Was tun, wenn jemand plötzlich zusammenbricht und nicht mehr atmet?
Diese Frage kann über Leben und Tod entscheiden. Doch viele Erwachsene zögern – aus Unsicherheit, aus Angst, etwas falsch zu machen. Der Verein Herzretter Leipzig e. V. setzt genau dort an: bei den Jüngsten. Seit 2019 bringt das Team kostenfreie Reanimationstrainings an Leipziger Schulen und Kitas – niedrigschwellig, kindgerecht und mit großer Wirkung.

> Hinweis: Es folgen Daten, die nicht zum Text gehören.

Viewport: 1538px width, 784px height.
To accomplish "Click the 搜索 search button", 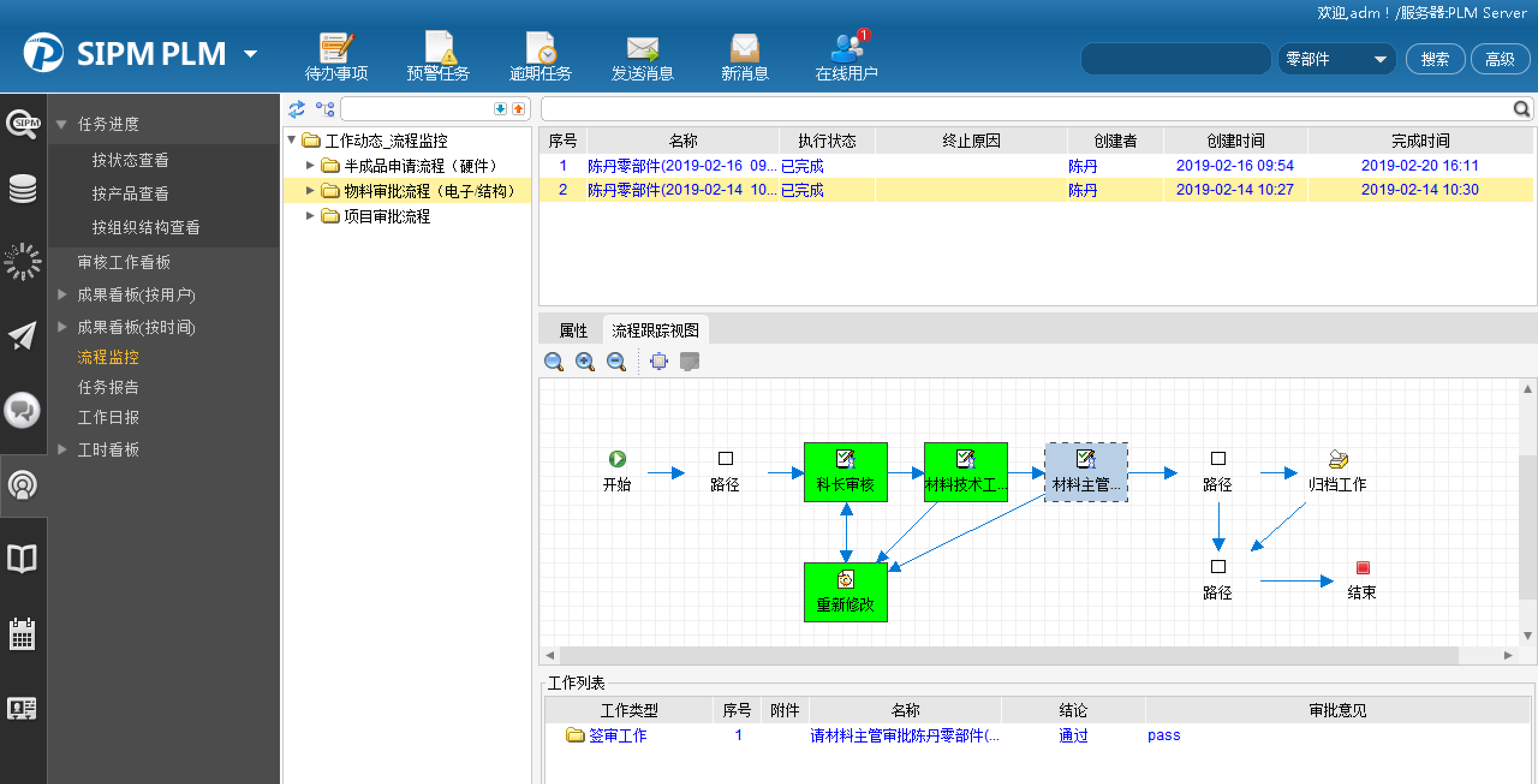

Früh übt sich: Erste Hilfe ab der Grundschule
In den Trainings lernen Kinder ab dem Kita-Alter die vier zentralen Schritte im Notfall:
Prüfen, Rufen, Drücken, Schocken.
Das Herzretter-Team nutzt ein eigens entwickeltes Konzept: Schauspielerinnen und Schauspieler – geschult in Notfallhilfe – führen die Kinder durch reale Szenarien. Spielerisch, ernsthaft und auf Augenhöhe. Die Kinder üben mit Puppen, sprechen über Gefühle in Ausnahmesituationen – und lernen: Ich darf helfen. Ich kann helfen.
Bereits über 6.000 Kinder in Leipzig und Umgebung wurden so zu kleinen Lebensrettern ausgebildet. Mehr als 300 Trainings fanden statt – ehrenamtlich und spendenbasiert.
Warum das wichtig ist
Rund 120.000 Menschen erleiden in Deutschland jedes Jahr einen Herz-Kreislauf-Stillstand außerhalb von Kliniken. Die Überlebensrate liegt bei nur 10 Prozent – häufig, weil niemand rechtzeitig hilft. In Ländern wie Dänemark, wo Erste Hilfe ab der Schule unterrichtet wird, liegt die Laienreanimationsquote bei 80 Prozent. In Deutschland: bei etwa 50.
Jedes Training zählt. Jede Sekunde auch.